Well I've watched the video 3 times and still didn't spot you rolling in the mud............heehee !!


----------



## Emma&Tilly (May 15, 2005)

yep..I love my dog but I draw the line at rolling in the mud with her!

Thanks again for your nice compliments everyone, they really do love each other and have so much fun together...there has never been a cross 'word' between them...absolutely nothing...not even over raw bones, we are very lucky! After having two dogs at once I would never ever own one dog on its own again...theres something special between them that as a human you cant even touch!


----------



## EllyMay (Jun 8, 2007)

:yipee: What a fantastic job! The editing was marvelous and of course the way the dogs are playing is a joy to watch!


----------



## BeauShel (May 20, 2007)

That is a great video. They are the best of friends and you can tell they really love each other. You have so much fun together. I love the part of Tilly laying in the mud like no one can see her. She looks like she is doing an imatation of an alligator.


----------



## GoldenShamus (Feb 26, 2007)

That's the best thing I've seen all week!!!

I loved that video, what a fantastic job you did putting that together. Your two dogs really do seem like the best of friends, what a wonderful wonderful bond they have.  

It seems like life in your home is pretty awesome. Your dogs are lucky to have each other but equally as lucky to have you both.


----------



## Joe (Apr 9, 2005)

Your video was so wonderful, both me and my wife really enjoyed it. Thanks for taking your time to make it.


----------



## RickGibbs (Dec 16, 2005)

Emma&Tilly said:


> I have lots of little video clips of the doglets floating round on my computer so I made this little movie to keep my favorites all in one place!


This gives me an idea....

What about for one of our monthly contests, we try a doggie montage contest....?

We'd have to put a time limit on the videos, but I think it would be fun.
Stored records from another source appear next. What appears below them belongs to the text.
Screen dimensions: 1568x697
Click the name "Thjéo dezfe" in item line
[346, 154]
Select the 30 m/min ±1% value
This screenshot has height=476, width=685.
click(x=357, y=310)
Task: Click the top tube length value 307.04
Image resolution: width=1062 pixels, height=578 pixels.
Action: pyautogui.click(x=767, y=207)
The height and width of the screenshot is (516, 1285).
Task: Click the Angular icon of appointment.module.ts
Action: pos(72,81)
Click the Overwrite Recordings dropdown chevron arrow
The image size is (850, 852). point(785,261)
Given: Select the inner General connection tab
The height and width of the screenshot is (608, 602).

Maybe two minutes per entry?


----------



## Joe (Apr 9, 2005)

That is a great idea, but in that case we would have to have some kind of a 'video guide'..., what software to use, how to use it, how to upload the resulting file to youtube, etc...


----------



## Chaucer and Mom (Feb 26, 2007)

I smiled all the way through it. Lucky dogs! Lucky you! The plops in the mud look mighty familiar.


----------



## IvanD (Mar 25, 2007)

That was unbelievably awesome! 

I loved it!


----------



## TheHooch (May 9, 2007)

What a GReat video!!!!!!! GReat choice of music also.

Hooch


----------



## GoldenJoyx'stwo (Feb 25, 2007)

I loved this Emma!


----------



## Emma&Tilly (May 15, 2005)

Thank you all so much with your kind comments, they made me go all teary! I love making things like this, and especially when it is off the two hooligans!

Rick, I think that is a great idea, it would be so much fun to watch everyones entries! I personally use a programme called 'imovie' for editing but I guess that is more of a mac thing...Im sure there are lots of different software to choose from though?


----------